ドナドナ
私は、元侯爵家の令嬢で元王太子の婚約者である。
王都の屋敷に弟と住み込みの執事とばあやと一緒に住んでいる。
私は王妃教育の為、弟は貴族子息の学校に通う為に
王都の屋敷に人員を割くことは出来なかった。
わが侯爵家は、階級だけは高いが、貧乏なのである。
侯爵家の歴史を紐解くと、ウッカリ…という言葉に彩られている。
初代ご先祖様、小さな領土を治める主であった彼はウッカリ、この国の初代王になる男と喧嘩友達になってしまった。
猫の額のように小さい小国どうしで、食うや食われるの争いをしている戦国時代。
意気投合して戦乱に明け暮れ、気づいたら周囲の小国を制圧し、大国となり…
うっかり功績を上げすぎた一代目は、侯爵家というめんどくさい称号を得てしまった。
その後から貧乏侯爵家の歴史は始まった。
公爵家一代目の口癖は「あいつと関わると碌なことにならない」である。
最近の大きなウッカリは、ウッカリ王太子と同世代の女子を作ってしまった事件。
つまり私である。
この国には公爵家が3つ、侯爵家が4つあるが、その中で王太子と同世代の女子は私だけである。

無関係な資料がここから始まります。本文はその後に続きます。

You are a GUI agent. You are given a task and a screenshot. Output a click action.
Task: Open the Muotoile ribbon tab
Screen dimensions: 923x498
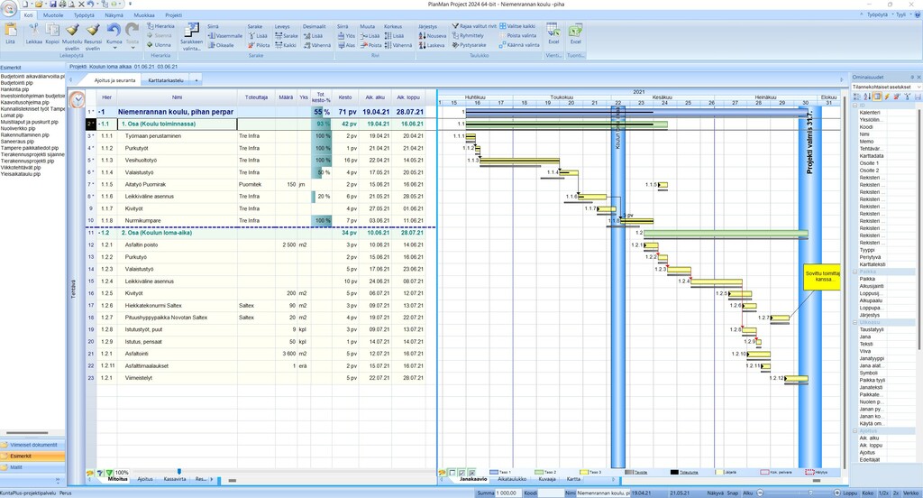click(53, 15)
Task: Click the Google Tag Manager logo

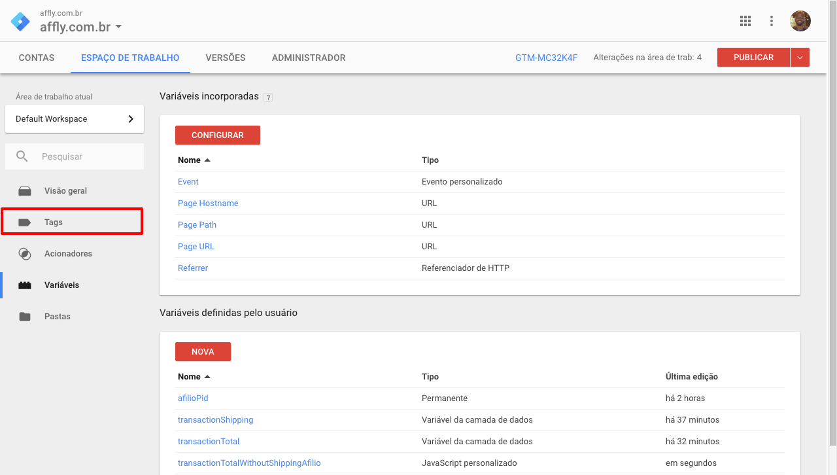Action: [x=20, y=21]
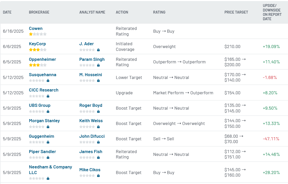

王太子の婚約者候補が私一人しか居ない…というのは非常に不幸であった。
ただ、幸いだったのは王妃教育のおかげで私の淑女教育費は浮いた。
まあ、除籍となった今では、教育自体が無駄になっているのだが…
王子との仲はこじれる一方であった。
王子も、色々気を使ってはくれていた。
パーティーの前にドレスを贈ってくれたり…
侍女が6人がかりでやっと着れるドレスである。
ばあやと私しか人手が居ない家では、タンスの肥やしになる一方。
アクセサリーも幾つか頂いたが、豪華すぎてドレスに合わず、最初に頂いた真珠のネックレスしか使っていない。

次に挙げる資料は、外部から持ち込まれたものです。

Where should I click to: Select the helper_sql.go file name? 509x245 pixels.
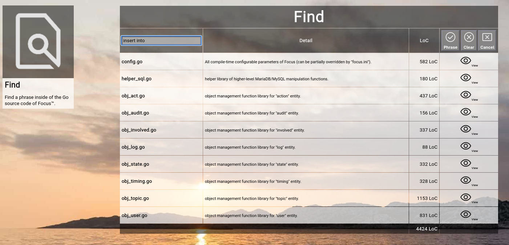pos(137,79)
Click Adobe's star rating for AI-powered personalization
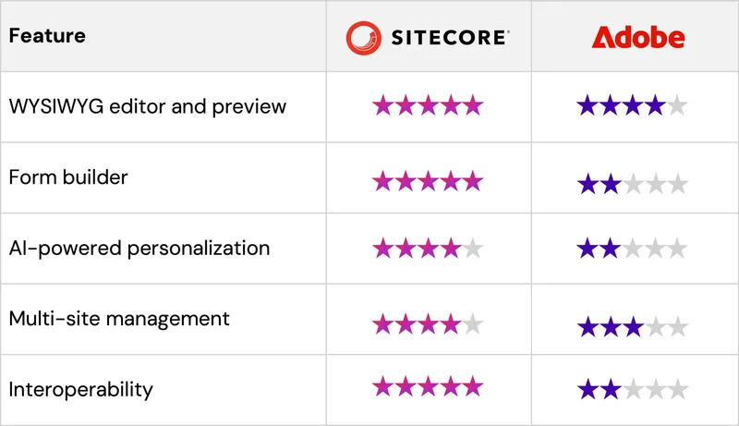Screen dimensions: 739x426 click(x=632, y=249)
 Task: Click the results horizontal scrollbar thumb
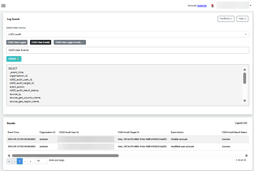65,155
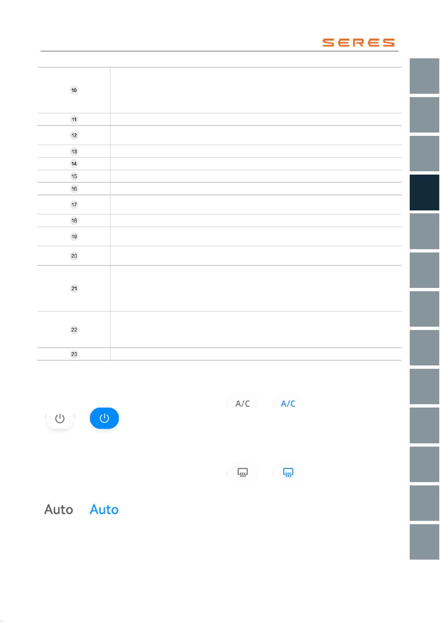Select the number 22 circle marker
The width and height of the screenshot is (440, 622).
pos(74,330)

そのうち、他の令嬢が王子の心をつかんでしまったのだろう。
会ったことが無い人間を虐めたと、あらぬ罪を着せられ、地位をはく奪され、王都追放命令まで下ってしまい
ごっつい馬車に乗せられて、どこかにドナドナされている。
王都からも家からも追放され、これからどこかに捨てられるらしい。
どこに捨てられるのだろう。人の来ない森の中だろうか。
食べられる野草がある場所なら良いのだけれど…
考えれば考えるほど不安に押しつぶされた私は、考える事を放棄した。
つまり、馬車の中で熟睡していたのである。
どのぐらい時間が経ったのか
若干呆れ顔の兵士に起こされ、馬車から降り立った場所は…
懐かしの領地の懐かしの小さな村の小さな家だった。